> [To do]: Reproduce the lines of these records verbatim, each one as it stands.

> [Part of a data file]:
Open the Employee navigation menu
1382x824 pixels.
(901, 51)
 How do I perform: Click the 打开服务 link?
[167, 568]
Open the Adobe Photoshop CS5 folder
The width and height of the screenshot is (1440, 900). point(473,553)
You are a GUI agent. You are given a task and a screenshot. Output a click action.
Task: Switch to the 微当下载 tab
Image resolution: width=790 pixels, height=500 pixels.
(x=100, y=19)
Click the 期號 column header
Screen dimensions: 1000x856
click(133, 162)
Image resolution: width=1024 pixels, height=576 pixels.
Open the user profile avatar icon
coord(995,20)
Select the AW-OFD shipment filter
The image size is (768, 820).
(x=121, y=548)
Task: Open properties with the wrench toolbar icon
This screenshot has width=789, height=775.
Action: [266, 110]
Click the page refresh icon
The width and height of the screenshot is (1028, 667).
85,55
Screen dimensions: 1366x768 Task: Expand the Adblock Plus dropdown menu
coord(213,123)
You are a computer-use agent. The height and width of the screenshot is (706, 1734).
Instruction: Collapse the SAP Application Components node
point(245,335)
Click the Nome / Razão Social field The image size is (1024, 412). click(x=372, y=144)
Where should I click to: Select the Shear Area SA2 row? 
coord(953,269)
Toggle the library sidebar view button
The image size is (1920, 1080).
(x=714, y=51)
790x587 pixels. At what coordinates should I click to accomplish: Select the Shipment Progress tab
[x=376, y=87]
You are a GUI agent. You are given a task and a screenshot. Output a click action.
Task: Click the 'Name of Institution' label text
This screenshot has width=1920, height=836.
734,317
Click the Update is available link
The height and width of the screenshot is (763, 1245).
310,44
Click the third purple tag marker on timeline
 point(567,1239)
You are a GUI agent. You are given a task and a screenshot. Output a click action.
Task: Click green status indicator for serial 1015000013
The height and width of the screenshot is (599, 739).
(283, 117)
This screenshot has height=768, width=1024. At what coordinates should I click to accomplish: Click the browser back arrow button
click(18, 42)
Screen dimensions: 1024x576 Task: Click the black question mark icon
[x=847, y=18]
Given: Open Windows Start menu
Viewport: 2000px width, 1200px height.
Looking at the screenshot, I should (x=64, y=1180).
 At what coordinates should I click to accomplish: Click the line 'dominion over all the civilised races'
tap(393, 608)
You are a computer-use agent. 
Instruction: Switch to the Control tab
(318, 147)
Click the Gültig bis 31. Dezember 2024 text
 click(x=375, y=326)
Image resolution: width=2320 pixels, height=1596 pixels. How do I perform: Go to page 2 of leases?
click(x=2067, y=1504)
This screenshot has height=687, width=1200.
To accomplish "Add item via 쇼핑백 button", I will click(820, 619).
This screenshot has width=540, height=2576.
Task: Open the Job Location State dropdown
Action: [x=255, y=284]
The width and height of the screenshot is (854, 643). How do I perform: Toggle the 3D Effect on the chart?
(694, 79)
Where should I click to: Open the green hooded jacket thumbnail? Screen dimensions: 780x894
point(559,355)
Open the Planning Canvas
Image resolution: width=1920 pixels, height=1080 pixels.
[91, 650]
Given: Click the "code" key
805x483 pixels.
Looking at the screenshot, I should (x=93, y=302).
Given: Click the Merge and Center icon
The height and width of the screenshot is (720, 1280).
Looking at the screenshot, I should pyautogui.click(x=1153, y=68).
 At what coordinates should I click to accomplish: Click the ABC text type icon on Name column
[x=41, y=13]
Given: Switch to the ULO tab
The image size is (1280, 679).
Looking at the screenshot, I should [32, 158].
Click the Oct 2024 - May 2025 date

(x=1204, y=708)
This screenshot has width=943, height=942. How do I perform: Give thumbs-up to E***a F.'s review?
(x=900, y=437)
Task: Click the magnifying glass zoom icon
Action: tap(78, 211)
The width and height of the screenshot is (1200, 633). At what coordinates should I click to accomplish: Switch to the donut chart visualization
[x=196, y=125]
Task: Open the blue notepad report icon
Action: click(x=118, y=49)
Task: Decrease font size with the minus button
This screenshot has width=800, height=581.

> [Result for this exercise]:
Open the Employee navigation menu
1382x824 pixels.
(901, 51)
 How do I perform: Click the 打开服务 link?
[167, 568]
Open the Adobe Photoshop CS5 folder
The width and height of the screenshot is (1440, 900). point(473,553)
You are a GUI agent. You are given a task and a screenshot. Output a click action.
Task: Switch to the 微当下载 tab
Image resolution: width=790 pixels, height=500 pixels.
(x=100, y=19)
Click the 期號 column header
Screen dimensions: 1000x856
click(133, 162)
Image resolution: width=1024 pixels, height=576 pixels.
Open the user profile avatar icon
coord(995,20)
Select the AW-OFD shipment filter
The image size is (768, 820).
(x=121, y=548)
Task: Open properties with the wrench toolbar icon
This screenshot has width=789, height=775.
Action: [266, 110]
Click the page refresh icon
The width and height of the screenshot is (1028, 667).
85,55
Screen dimensions: 1366x768 Task: Expand the Adblock Plus dropdown menu
coord(213,123)
You are a computer-use agent. The height and width of the screenshot is (706, 1734).
Instruction: Collapse the SAP Application Components node
point(245,335)
Click the Nome / Razão Social field The image size is (1024, 412). click(x=372, y=144)
Where should I click to: Select the Shear Area SA2 row? 
coord(953,269)
Toggle the library sidebar view button
The image size is (1920, 1080).
(x=714, y=51)
790x587 pixels. At what coordinates should I click to accomplish: Select the Shipment Progress tab
[x=376, y=87]
You are a GUI agent. You are given a task and a screenshot. Output a click action.
Task: Click the 'Name of Institution' label text
This screenshot has width=1920, height=836.
734,317
Click the Update is available link
The height and width of the screenshot is (763, 1245).
310,44
Click the third purple tag marker on timeline
 point(567,1239)
You are a GUI agent. You are given a task and a screenshot. Output a click action.
Task: Click green status indicator for serial 1015000013
The height and width of the screenshot is (599, 739).
(283, 117)
This screenshot has height=768, width=1024. At what coordinates should I click to accomplish: Click the browser back arrow button
click(18, 42)
Screen dimensions: 1024x576 Task: Click the black question mark icon
[x=847, y=18]
Given: Open Windows Start menu
Viewport: 2000px width, 1200px height.
Looking at the screenshot, I should (x=64, y=1180).
 At what coordinates should I click to accomplish: Click the line 'dominion over all the civilised races'
tap(393, 608)
You are a computer-use agent. 
Instruction: Switch to the Control tab
(318, 147)
Click the Gültig bis 31. Dezember 2024 text
 click(x=375, y=326)
Image resolution: width=2320 pixels, height=1596 pixels. How do I perform: Go to page 2 of leases?
click(x=2067, y=1504)
This screenshot has height=687, width=1200.
To accomplish "Add item via 쇼핑백 button", I will click(820, 619).
This screenshot has width=540, height=2576.
Task: Open the Job Location State dropdown
Action: [x=255, y=284]
The width and height of the screenshot is (854, 643). How do I perform: Toggle the 3D Effect on the chart?
(694, 79)
Where should I click to: Open the green hooded jacket thumbnail? Screen dimensions: 780x894
point(559,355)
Open the Planning Canvas
Image resolution: width=1920 pixels, height=1080 pixels.
[91, 650]
Given: Click the "code" key
805x483 pixels.
Looking at the screenshot, I should (x=93, y=302).
Given: Click the Merge and Center icon
The height and width of the screenshot is (720, 1280).
Looking at the screenshot, I should pyautogui.click(x=1153, y=68).
 At what coordinates should I click to accomplish: Click the ABC text type icon on Name column
[x=41, y=13]
Given: Switch to the ULO tab
The image size is (1280, 679).
Looking at the screenshot, I should [32, 158].
Click the Oct 2024 - May 2025 date

(x=1204, y=708)
This screenshot has width=943, height=942. How do I perform: Give thumbs-up to E***a F.'s review?
(x=900, y=437)
Task: Click the magnifying glass zoom icon
Action: tap(78, 211)
The width and height of the screenshot is (1200, 633). At what coordinates should I click to accomplish: Switch to the donut chart visualization
[x=196, y=125]
Task: Open the blue notepad report icon
Action: click(x=118, y=49)
Task: Decrease font size with the minus button
This screenshot has width=800, height=581.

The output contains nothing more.